──────── Source information ────────

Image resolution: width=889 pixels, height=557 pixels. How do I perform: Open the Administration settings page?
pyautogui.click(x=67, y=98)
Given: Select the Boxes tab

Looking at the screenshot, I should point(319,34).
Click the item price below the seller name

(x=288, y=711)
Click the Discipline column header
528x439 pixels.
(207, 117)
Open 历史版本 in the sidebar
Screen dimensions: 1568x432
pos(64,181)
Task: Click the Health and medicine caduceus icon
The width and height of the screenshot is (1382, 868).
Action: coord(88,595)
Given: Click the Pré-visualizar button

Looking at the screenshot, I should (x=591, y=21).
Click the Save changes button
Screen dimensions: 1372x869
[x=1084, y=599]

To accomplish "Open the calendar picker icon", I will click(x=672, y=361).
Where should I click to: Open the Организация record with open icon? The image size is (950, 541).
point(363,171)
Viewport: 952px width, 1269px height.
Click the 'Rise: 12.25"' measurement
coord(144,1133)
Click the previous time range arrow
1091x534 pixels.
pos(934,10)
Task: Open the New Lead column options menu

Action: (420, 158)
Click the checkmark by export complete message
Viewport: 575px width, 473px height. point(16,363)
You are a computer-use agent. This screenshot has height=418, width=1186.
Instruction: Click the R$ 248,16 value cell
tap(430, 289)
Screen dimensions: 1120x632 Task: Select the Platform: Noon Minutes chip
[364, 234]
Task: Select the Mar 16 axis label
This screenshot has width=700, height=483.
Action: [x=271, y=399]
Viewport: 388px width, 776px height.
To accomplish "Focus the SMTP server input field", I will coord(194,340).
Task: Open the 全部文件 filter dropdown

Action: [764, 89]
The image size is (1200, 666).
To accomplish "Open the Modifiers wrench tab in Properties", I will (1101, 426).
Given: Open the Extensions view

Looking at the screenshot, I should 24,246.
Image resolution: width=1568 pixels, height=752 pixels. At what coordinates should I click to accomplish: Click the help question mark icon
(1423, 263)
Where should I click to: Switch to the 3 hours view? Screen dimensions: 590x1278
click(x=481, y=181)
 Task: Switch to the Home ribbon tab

────────

Copy out, from the records above, every line that holds the string "will".

● **Exercise response**
To accomplish "Open the calendar picker icon", I will click(x=672, y=361).
To accomplish "Focus the SMTP server input field", I will coord(194,340).
To accomplish "Open the Modifiers wrench tab in Properties", I will (1101, 426).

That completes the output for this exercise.